Jimmy Buffet, A Pirate Looks at Fifty

It’s funny, the Thailand on the front of the welcome booklet is not the one that I’ve been living in the past 17 months. I remember drooling over the photo of palm trees and white-sand beaches, thinking I had won the lottery. Then I came and got to experience life on a plateau. A plateau is a hideous, waste of clay. A plateau is where God got lazy. But a plateau is not without irony- constantly hot and dry, flash floods appear at the first drop of unexpected rain. It was high time that I set out to go see those crystal clear waters and jagged mountains of Southern Thailand.

We decided to go to the ultimate tourist beach of Thailand- Phuket. 90% of the beautiful pictures and tourist tsunami stories we associate with Thailand come from Phuket. The beaches were bare, no tourists at all made their way to our portion of the island. And since Thais are scared to death of the sun, we basically had the beach to ourselves every day for two weeks.

For me, vacationing is about relaxing. Having any kind of schedule is anathema. So for us to get all the fun we had in mind out of our systems, we needed a couple of weeks to let them happen at their own pace. I went down with two other guys, and it was a friend of a friend of a friend that lent us the house we stayed in, that made those two weeks affordable.

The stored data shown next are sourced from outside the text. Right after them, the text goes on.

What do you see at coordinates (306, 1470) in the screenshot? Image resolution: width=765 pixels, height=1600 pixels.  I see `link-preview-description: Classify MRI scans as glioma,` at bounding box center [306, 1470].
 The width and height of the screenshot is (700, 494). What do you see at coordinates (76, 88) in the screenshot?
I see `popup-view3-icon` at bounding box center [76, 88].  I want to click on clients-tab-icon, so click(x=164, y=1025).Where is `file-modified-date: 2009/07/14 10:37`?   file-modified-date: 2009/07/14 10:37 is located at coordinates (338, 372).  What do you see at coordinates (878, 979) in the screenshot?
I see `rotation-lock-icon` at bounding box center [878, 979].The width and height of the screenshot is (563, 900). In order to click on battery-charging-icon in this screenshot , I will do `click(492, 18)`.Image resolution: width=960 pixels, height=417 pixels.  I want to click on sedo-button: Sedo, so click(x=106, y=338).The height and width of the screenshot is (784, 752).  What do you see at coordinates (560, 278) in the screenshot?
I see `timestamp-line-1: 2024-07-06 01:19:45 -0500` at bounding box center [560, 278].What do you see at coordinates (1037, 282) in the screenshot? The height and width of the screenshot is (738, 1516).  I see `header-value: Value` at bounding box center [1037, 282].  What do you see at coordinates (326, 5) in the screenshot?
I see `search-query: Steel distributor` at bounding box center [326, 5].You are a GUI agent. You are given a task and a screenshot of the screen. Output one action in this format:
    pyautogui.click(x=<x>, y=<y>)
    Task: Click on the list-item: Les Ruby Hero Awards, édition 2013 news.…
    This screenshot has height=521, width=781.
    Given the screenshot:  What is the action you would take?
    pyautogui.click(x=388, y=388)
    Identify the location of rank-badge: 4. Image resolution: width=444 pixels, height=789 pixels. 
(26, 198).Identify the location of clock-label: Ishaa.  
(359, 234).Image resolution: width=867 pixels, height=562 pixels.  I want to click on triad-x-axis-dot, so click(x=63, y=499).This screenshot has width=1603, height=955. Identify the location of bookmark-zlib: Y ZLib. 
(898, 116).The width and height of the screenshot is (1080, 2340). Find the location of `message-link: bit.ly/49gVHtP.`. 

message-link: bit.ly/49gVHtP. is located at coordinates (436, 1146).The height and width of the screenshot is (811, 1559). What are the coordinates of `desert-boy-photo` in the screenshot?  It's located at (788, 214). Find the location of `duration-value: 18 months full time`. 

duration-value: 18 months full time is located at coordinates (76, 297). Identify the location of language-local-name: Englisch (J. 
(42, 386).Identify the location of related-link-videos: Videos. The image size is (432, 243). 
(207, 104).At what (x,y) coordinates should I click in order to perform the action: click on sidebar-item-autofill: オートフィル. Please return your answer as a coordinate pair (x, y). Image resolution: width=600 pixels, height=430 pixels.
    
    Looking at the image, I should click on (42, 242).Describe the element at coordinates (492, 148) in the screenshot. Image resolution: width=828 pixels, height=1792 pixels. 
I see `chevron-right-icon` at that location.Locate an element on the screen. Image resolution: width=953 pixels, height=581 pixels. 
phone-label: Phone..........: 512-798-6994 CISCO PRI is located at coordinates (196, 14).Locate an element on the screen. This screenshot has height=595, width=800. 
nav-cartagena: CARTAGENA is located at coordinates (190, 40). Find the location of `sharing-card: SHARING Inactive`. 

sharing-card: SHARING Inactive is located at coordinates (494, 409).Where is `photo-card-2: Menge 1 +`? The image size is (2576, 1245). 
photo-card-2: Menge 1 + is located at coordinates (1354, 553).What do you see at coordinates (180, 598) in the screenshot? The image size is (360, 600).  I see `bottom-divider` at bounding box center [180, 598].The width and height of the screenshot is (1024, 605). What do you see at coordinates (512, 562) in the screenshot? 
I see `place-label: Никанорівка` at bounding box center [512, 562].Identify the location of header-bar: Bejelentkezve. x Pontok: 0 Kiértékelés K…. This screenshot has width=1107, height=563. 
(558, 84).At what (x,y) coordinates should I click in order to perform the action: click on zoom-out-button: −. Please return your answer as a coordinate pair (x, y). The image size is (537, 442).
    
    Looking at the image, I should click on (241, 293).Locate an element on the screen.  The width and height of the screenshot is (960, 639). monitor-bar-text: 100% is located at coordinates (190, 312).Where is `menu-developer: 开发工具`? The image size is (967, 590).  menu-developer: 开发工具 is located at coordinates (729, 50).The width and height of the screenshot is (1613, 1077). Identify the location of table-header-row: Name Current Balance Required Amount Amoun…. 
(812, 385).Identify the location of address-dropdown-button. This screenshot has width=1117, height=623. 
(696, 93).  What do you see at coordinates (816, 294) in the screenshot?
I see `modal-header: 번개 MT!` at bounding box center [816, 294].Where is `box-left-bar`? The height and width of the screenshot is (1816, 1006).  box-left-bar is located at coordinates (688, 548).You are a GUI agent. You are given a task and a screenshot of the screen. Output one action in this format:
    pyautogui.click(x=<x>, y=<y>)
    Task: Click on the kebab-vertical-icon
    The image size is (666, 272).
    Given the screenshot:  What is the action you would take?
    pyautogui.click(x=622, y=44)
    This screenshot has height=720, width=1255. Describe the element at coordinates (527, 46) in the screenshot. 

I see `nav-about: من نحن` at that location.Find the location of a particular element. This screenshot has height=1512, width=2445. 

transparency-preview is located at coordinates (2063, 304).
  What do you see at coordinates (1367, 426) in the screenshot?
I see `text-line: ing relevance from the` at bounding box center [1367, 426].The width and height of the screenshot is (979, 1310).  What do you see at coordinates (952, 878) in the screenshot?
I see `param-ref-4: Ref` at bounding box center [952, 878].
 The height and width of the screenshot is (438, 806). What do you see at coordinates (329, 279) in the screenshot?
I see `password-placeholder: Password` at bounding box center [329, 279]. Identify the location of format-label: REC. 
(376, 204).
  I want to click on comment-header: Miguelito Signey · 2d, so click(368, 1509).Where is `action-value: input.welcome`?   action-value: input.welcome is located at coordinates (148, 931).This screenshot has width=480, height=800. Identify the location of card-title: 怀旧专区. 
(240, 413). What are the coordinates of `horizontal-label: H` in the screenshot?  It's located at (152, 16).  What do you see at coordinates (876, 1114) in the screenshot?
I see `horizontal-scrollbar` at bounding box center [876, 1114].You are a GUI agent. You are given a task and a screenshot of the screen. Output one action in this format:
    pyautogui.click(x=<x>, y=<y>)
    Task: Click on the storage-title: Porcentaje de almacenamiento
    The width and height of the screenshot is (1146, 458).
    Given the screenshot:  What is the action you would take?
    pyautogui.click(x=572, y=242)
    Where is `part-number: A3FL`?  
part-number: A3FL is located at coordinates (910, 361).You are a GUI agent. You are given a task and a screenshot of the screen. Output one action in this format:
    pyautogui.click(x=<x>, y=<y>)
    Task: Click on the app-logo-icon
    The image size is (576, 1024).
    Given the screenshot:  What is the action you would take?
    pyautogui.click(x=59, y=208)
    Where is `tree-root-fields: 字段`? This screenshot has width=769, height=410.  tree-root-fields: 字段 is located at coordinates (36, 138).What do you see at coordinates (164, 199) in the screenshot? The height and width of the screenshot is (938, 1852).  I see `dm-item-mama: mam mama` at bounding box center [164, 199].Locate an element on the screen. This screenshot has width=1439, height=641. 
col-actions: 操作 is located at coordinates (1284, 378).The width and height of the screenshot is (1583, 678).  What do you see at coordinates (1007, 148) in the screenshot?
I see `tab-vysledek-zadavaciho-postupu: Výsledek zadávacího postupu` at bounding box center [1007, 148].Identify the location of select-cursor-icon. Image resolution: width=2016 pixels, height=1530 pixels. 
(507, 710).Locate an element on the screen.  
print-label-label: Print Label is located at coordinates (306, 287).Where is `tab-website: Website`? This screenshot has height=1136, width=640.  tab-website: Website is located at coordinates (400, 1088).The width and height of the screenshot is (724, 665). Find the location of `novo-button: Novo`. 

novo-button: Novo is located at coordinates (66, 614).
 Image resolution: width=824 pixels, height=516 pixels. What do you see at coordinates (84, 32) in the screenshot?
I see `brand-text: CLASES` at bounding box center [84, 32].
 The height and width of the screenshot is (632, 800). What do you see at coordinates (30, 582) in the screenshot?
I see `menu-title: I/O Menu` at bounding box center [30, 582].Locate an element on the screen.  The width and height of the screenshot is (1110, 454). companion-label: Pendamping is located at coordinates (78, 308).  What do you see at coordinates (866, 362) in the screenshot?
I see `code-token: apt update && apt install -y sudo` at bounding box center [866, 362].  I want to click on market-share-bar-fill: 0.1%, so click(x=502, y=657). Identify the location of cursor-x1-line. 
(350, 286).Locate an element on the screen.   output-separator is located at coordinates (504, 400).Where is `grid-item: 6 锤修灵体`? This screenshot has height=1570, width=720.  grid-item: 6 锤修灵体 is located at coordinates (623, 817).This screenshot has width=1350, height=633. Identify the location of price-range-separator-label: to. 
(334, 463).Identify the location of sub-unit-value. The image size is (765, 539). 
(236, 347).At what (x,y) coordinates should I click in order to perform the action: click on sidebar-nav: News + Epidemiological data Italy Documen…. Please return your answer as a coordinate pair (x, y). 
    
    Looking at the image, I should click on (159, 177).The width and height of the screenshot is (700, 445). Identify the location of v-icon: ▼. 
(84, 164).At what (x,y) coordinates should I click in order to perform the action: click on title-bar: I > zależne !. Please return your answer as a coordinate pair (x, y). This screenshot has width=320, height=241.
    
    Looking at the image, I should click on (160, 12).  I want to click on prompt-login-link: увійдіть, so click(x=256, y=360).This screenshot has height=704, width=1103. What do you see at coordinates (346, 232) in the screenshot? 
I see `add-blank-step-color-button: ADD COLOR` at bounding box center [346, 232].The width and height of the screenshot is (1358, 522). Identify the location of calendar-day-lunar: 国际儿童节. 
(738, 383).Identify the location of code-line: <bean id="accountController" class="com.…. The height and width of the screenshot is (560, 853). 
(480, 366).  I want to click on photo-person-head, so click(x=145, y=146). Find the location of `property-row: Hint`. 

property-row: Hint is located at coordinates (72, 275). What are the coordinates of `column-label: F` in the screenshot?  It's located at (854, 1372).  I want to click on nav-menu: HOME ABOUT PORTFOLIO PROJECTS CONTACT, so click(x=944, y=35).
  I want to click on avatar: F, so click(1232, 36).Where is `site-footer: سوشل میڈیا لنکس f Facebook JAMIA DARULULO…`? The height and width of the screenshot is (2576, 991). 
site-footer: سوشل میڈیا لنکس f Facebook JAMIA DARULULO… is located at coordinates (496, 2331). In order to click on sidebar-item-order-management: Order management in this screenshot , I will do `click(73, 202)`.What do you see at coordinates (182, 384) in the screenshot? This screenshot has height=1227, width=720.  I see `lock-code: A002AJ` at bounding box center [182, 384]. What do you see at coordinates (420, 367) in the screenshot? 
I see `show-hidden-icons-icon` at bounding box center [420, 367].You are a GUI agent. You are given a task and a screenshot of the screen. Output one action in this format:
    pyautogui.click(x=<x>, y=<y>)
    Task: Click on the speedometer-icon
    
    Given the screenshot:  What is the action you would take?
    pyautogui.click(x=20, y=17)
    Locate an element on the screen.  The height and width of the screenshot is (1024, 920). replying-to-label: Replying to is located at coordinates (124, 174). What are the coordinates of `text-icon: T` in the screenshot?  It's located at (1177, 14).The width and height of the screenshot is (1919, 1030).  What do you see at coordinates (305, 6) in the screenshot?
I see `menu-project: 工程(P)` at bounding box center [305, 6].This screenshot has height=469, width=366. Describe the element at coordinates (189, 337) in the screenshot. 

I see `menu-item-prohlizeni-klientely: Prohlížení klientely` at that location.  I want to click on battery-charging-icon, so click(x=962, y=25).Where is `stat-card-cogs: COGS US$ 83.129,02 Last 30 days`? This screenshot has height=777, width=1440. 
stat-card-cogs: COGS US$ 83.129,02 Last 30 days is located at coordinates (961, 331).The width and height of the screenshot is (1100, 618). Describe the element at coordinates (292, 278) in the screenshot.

There were plenty of days that blended into each other, spent sitting at the beach, reading a book, daydreaming. Plenty of time spent pondering how strange this landscape was, the perfectly straight horizon on the sea interrupted by this vertical monstrosity of rocks. How did they get there? They look like they dropped out of the sky, or like giant molars covered with moss.

On the second to last day, we broke the bank and went on a snorkeling trip. Well worth the money. We sped from coral hotspot to famous beaches all day, with 30 minute snorkeling opportunities at each stop. It felt like swimming around in a giant, stuffed aquarium. Fish swam all around us, colorful coral swayed with the tides below us, while we swam around in euphoria, the threat of jellyfish our only worry. We laid out on the beach from “The Beach”. The movie is much more believable while you’re on the island, because you can’t help but fantasize about staying there, and thinking of how you could pull it off.

After the vacation was over, we were all ready to move on. For two of us, it was back to our sites and a new beginning: our final year. For my other friend, it was goodbye. He had served out his two years, plus one year of extension, and was headed back home to the States.

This next year it will be tough to keep my mind in Isaan. I finally have the language ability to get work done at my site, yet will undoubtedly be distracted by the thought of starting anew wherever I land next. For the first time in my service, I’ve stopped counting up when thinking of how long I’ve been here, but started counting down the months I have left.

I don’t know if that kind of thinking is very healthy, but I must admit I’ve had some thoughts on those lines from time to time.